§ **Fragmento**
Vecinos por Torrelodones

El pasado10 de marzo los colegiales no daban crédito a lo que estaba pasando. Afloraban sentimientos tan desconocidos como contradictorios: euforia provocada por no tener que volver al cole en unos días y ansiedad contagiada por unos profesores que, bajo los efectos de un ataque de hiperresponabilidad, les daban interminables listas de tareas para hacer […]

no culpemos a los niños

El pasado10 de marzo los colegiales no daban crédito a lo que estaba pasando. Afloraban sentimientos tan desconocidos como contradictorios: euforia provocada por no tener que volver al cole en unos días y ansiedad contagiada por unos profesores que, bajo los efectos de un ataque de hiperresponabilidad, les daban interminables listas de tareas para hacer en casa.

En un tiempo récord y con la flexibilidad que caracteriza al ser humano en sus primeros años de vida, los más pequeños se acostumbraron a la nueva situación y, ayudados por los adultos e incluso de forma autónoma, se conectaban para ver sus tareas, realizar las actividades y mandárselas a sus profes, bien por correo electrónico, bien a través de un aula virtual o similar. Y todo esto con un mínimo número de incidencias (no como el Pleno de la Asamblea de Madrid suspendido por problemas técnicos), aunque sin olvidar que, en el caso de los más desfavorecidos de nuestro municipio, gracias a la rápida intervención de los Servicios Sociales de la Mancomunidad THAM, pudieron acceder a una conexión ADSL y un equipo informático, ya que la prometida ayuda de la Consejería de Educación no llegaba.

Decía Jean Piaget que «el juego es el trabajo de la infancia»; y en este nuevo escenario niñas y niños tenían mucho que aprender y mucho que enseñarnos a los adultos. Cuando todos pensábamos que era la infancia quien más iba a padecer las penurias del confinamiento, han sido ellos quienes antes han sabido adaptarse y minimizar las consecuencias de no poder salir a la calle creando sus propios espacios de juego y de trabajo, más en su cabeza que en su casa; quienes antes han aprendido a convivir con su familia veinticuatro horas cada día, siete días a la semana; quienes antes han aprendido a establecer una nueva forma de comunicarse y relacionarse con esos adultos con quienes pasaban más horas que con sus padres y madres: sus maestros; quienes antes han aprendido a aceptar lo que hay cuando quejarse y protestar no va a solucionar nada.

§ **Datos de origen**
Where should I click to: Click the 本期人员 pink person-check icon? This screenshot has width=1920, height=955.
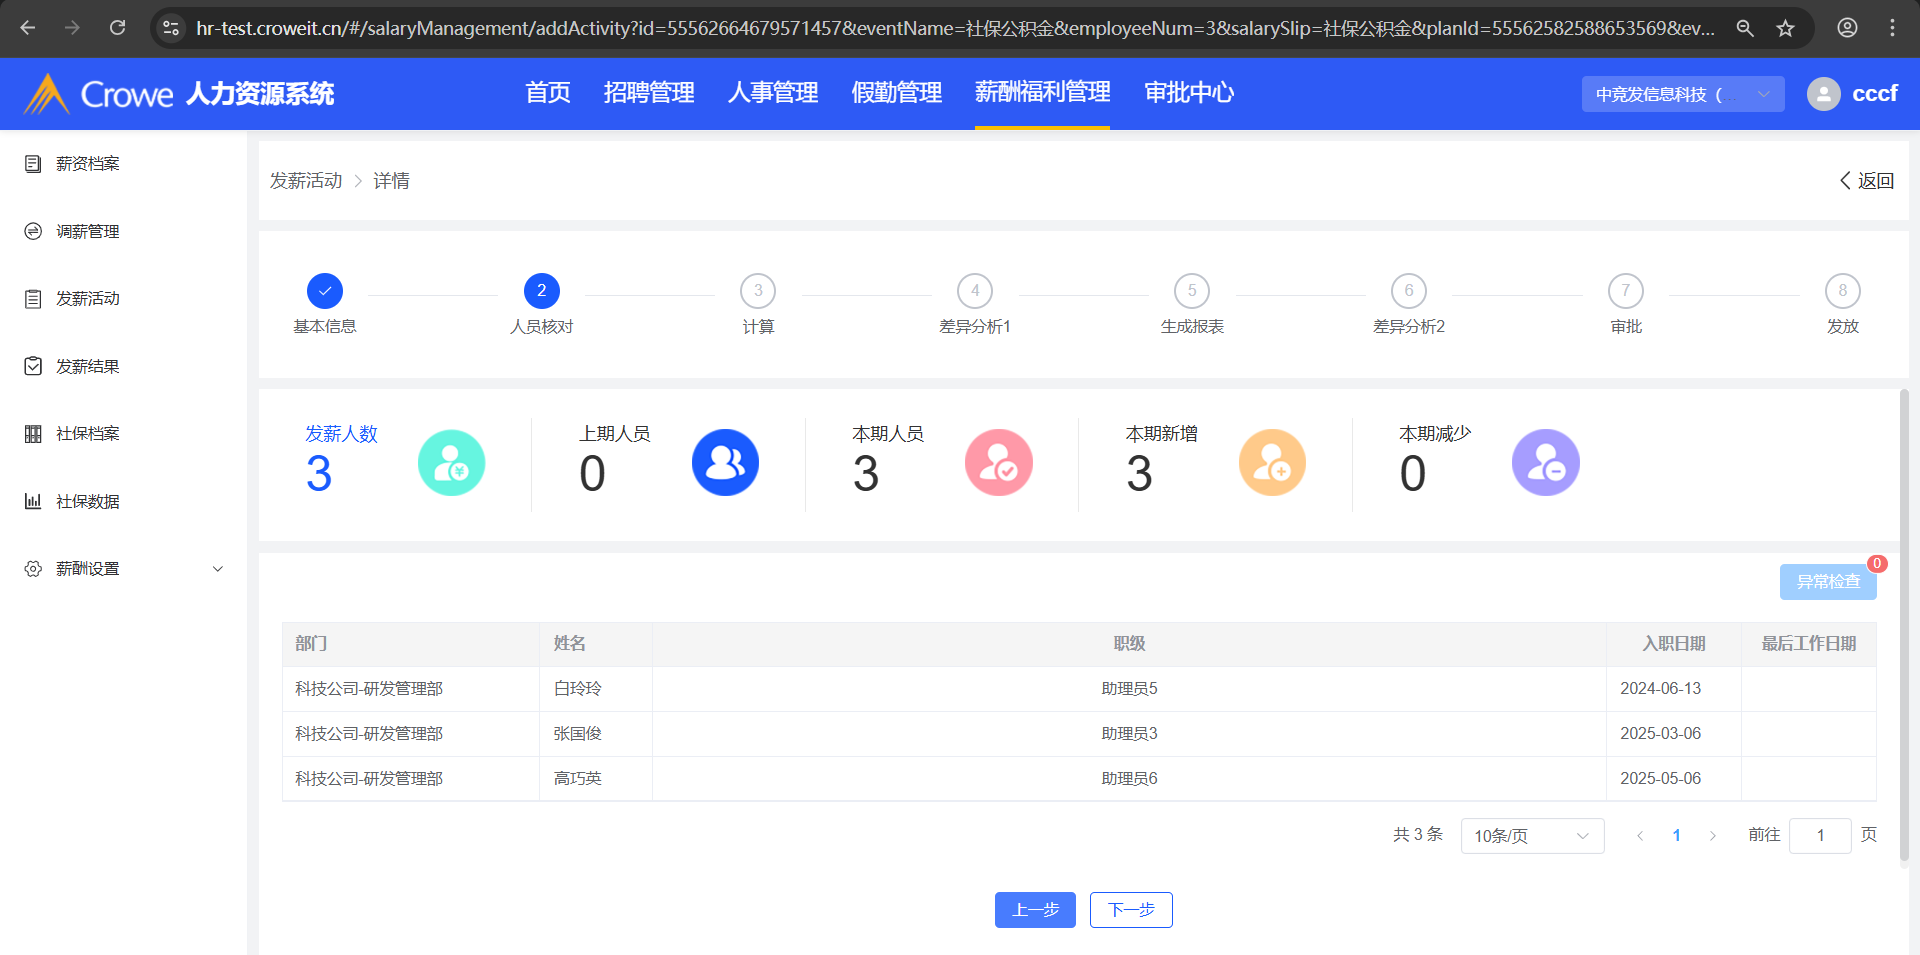pos(998,463)

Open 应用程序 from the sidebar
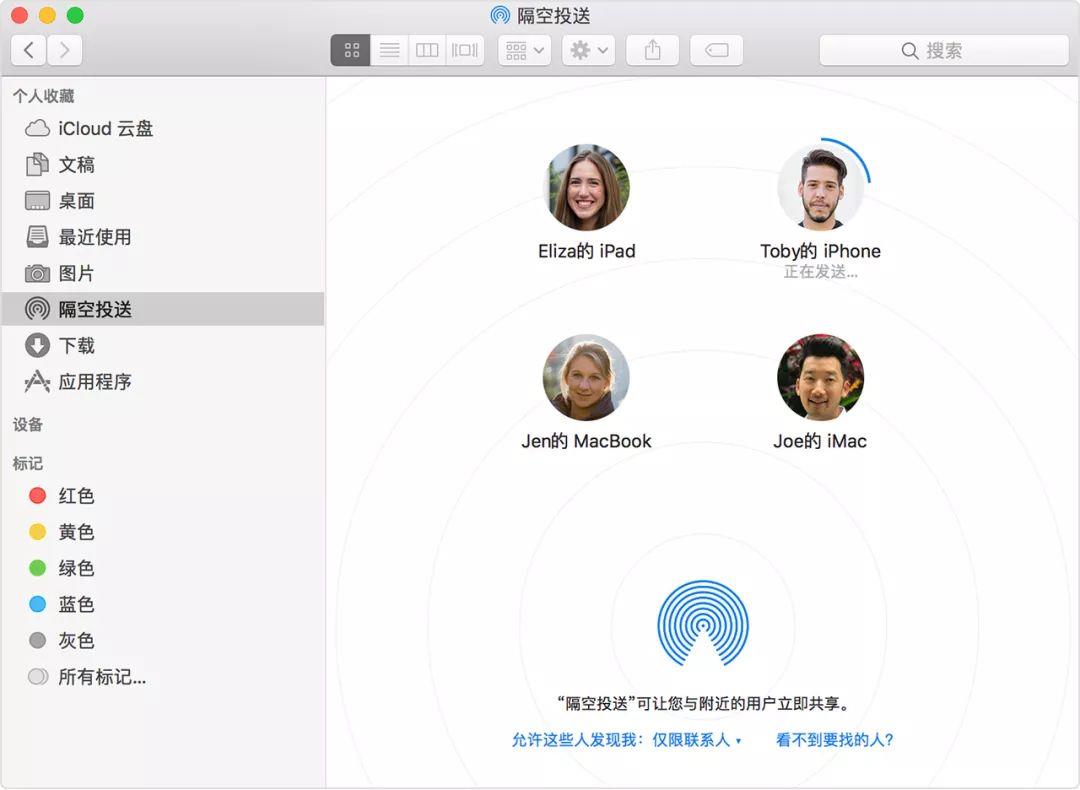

§ **Actividades**
1. Resume el artículo en dos oraciones.
2. Reproduce, por favor, la parte del artículo que abre con las palabras que contienen "En un tiempo" y cierra con "Educación no llegaba.".
3. Enumera todos los organismos públicos que se nombran en el artículo.

§ **Respuestas por apartado**
1. Cuenta que, el 10 de marzo, los escolares supieron que no volverían al colegio en unos días, y que los más pequeños se acostumbraron en tiempo récord a conectarse, hacer sus tareas y enviarlas a sus profesores. Sostiene además que, aunque se pensaba que la infancia sería la que más padecería el confinamiento, los niños han sido los primeros en adaptarse, convivir con su familia, comunicarse de otra forma con sus maestros y aceptar la situación.

2.
En un tiempo récord y con la flexibilidad que caracteriza al ser humano en sus primeros años de vida, los más pequeños se acostumbraron a la nueva situación y, ayudados por los adultos e incluso de forma autónoma, se conectaban para ver sus tareas, realizar las actividades y mandárselas a sus profes, bien por correo electrónico, bien a través de un aula virtual o similar. Y todo esto con un mínimo número de incidencias (no como el Pleno de la Asamblea de Madrid suspendido por problemas técnicos), aunque sin olvidar que, en el caso de los más desfavorecidos de nuestro municipio, gracias a la rápida intervención de los Servicios Sociales de la Mancomunidad THAM, pudieron acceder a una conexión ADSL y un equipo informático, ya que la prometida ayuda de la Consejería de Educación no llegaba.

3.
Asamblea de Madrid (su Pleno)
Servicios Sociales de la Mancomunidad THAM
Consejería de Educación